### TEXT PASSAGE ###
Panelists Brett Steele (President, Eradicate Hate), Dr. Heidi Ellis (clinical child psychologist, Boston Children's Hospital/Harvard Medical School) and Amber Winn (Office of Superintendent of Public Instruction School Safety Center) told the task force that multidisciplinary, behavior-focused interventions reduce bias and increase the chance that at-risk youth get support rather than immediate criminalization.
"We know that when you take a proactive approach ... they will take those actions," Brett Steele said, describing Eradicate Hate's Upend Hate campaign. He said in-person training reached 300 students and those youth documented more than 100 concrete interventions; "including 2 of those 300 students reported weapons on campus and averted planned school shootings." Steele credited youth leadership supported by trusted adults and school teams.
###
■ PROBLEM 1
In the passage about the task force panel, restate the part from "Panelists Brett Steele" to "and school teams.", swapping "Brett Steele" for "the Eradicate Hate president".
■ PROBLEM 2
Name every panelist listed in the passage about the task force panel.
### RECORDS ###
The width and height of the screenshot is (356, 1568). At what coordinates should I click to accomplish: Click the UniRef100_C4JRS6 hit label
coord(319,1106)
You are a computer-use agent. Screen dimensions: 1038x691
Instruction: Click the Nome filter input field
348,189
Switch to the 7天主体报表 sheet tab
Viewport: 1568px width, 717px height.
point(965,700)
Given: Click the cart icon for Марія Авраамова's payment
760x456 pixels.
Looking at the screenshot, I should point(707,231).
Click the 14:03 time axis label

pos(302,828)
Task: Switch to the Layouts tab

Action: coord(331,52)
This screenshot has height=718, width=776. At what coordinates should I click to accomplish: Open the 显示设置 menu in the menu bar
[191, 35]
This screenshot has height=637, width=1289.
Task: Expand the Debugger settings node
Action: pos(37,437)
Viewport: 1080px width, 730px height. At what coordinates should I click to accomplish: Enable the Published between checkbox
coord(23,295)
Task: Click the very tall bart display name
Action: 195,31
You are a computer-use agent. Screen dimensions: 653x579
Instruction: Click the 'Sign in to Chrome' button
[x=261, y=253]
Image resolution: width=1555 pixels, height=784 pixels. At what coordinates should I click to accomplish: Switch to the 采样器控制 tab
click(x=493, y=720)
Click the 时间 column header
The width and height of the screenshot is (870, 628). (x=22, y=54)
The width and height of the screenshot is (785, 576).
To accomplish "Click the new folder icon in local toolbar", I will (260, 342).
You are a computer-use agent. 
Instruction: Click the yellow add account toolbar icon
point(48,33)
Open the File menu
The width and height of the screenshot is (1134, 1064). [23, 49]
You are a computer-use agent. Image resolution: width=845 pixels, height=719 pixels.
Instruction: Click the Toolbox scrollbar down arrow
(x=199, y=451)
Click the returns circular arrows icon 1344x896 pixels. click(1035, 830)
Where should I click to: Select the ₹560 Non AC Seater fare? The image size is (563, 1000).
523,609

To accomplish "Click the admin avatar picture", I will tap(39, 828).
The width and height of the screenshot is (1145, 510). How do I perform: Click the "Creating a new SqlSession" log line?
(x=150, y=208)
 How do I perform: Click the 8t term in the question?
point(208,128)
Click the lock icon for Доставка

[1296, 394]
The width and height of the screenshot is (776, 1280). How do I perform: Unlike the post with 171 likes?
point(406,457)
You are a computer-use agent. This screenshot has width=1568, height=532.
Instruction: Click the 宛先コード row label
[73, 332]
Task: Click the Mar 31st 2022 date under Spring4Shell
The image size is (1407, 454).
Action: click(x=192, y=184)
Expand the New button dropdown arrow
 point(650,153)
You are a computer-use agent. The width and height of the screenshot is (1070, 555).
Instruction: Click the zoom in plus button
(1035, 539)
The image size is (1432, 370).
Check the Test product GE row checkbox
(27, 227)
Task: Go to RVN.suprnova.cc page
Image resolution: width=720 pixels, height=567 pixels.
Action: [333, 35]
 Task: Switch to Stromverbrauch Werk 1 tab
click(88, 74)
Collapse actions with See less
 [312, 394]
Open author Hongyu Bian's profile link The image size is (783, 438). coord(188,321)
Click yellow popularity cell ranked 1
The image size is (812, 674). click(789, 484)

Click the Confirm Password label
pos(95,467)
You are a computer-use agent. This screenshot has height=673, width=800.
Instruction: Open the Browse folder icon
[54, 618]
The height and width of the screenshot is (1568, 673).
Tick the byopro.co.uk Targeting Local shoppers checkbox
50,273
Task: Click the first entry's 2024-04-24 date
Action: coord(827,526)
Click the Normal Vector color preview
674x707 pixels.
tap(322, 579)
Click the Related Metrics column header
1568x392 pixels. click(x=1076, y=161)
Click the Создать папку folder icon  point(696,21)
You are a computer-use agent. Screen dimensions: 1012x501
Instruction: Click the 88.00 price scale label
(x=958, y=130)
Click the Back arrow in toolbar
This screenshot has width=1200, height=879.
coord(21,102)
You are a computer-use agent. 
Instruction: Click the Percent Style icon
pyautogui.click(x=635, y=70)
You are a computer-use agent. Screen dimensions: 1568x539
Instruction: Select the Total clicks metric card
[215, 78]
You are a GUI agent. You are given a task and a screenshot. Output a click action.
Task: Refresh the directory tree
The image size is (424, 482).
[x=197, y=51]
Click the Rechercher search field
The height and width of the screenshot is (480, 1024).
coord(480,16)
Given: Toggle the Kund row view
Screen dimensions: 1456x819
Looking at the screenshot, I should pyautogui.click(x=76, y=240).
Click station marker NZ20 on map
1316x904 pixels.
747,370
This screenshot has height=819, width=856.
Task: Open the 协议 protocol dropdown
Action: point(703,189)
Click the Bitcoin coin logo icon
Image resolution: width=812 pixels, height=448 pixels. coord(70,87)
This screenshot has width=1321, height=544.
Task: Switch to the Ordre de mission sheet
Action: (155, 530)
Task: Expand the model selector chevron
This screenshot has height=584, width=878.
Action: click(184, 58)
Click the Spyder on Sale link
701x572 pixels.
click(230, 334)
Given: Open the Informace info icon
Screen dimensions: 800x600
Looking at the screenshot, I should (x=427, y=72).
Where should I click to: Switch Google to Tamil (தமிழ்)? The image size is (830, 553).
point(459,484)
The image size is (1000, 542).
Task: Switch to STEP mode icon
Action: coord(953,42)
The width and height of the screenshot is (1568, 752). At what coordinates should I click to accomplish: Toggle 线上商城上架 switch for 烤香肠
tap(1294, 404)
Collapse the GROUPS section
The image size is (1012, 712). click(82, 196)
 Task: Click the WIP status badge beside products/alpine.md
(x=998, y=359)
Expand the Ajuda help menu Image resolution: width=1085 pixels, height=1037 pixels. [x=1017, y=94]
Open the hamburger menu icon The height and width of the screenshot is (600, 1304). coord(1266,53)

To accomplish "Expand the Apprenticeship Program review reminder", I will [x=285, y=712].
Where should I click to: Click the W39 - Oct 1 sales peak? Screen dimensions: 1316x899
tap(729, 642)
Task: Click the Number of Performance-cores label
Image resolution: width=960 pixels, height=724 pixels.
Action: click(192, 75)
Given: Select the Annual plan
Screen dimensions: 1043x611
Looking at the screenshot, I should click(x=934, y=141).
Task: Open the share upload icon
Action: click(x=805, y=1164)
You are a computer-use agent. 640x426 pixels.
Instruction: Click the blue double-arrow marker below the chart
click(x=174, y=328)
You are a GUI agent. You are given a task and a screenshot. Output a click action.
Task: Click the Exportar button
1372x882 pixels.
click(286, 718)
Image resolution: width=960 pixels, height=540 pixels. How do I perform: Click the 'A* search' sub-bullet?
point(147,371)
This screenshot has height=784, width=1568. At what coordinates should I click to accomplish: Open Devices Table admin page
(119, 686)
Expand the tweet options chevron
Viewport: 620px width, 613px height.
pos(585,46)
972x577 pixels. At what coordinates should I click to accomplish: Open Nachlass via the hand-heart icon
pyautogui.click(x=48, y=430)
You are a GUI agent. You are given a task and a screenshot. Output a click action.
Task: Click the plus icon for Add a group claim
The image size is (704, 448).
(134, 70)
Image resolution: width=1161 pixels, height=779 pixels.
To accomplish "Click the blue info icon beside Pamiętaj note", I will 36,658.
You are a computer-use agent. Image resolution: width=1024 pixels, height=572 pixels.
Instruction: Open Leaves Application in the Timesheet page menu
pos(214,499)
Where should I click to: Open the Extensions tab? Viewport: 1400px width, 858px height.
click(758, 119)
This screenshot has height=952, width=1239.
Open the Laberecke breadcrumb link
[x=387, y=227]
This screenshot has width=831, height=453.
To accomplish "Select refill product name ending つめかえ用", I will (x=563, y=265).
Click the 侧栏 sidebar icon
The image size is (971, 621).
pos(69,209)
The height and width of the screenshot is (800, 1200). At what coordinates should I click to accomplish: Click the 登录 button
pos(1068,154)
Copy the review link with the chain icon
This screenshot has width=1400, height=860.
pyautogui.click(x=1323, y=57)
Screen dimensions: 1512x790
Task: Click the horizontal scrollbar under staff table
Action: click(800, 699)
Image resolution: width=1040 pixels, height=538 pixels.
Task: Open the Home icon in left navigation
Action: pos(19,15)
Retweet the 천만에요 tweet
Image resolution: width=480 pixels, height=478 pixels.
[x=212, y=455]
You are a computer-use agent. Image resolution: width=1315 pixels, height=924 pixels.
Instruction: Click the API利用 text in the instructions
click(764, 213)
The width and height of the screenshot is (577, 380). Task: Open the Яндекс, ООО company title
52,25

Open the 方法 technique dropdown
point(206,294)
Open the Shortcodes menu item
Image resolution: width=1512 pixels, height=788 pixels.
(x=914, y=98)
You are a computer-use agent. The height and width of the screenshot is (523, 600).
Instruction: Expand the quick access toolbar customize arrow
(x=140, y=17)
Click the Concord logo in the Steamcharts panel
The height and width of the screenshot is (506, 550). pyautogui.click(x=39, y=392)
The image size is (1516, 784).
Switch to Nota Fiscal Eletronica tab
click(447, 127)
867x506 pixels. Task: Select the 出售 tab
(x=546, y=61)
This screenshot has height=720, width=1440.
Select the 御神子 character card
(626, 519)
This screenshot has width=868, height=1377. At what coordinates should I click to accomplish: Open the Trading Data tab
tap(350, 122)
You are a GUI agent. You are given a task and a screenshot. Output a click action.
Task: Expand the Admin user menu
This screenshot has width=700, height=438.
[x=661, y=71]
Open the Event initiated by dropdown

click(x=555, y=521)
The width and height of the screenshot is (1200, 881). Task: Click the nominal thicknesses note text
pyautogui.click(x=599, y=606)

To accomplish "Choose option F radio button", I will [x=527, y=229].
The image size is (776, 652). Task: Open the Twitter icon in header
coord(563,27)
###
■ TASK ANSWER 1
Panelists the Eradicate Hate president (President, Eradicate Hate), Dr. Heidi Ellis (clinical child psychologist, Boston Children's Hospital/Harvard Medical School) and Amber Winn (Office of Superintendent of Public Instruction School Safety Center) told the task force that multidisciplinary, behavior-focused interventions reduce bias and increase the chance that at-risk youth get support rather than immediate criminalization.
"We know that when you take a proactive approach ... they will take those actions," the Eradicate Hate president said, describing Eradicate Hate's Upend Hate campaign. He said in-person training reached 300 students and those youth documented more than 100 concrete interventions; "including 2 of those 300 students reported weapons on campus and averted planned school shootings." Steele credited youth leadership supported by trusted adults and school teams.

■ TASK ANSWER 2
Brett Steele, Dr. Heidi Ellis, Amber Winn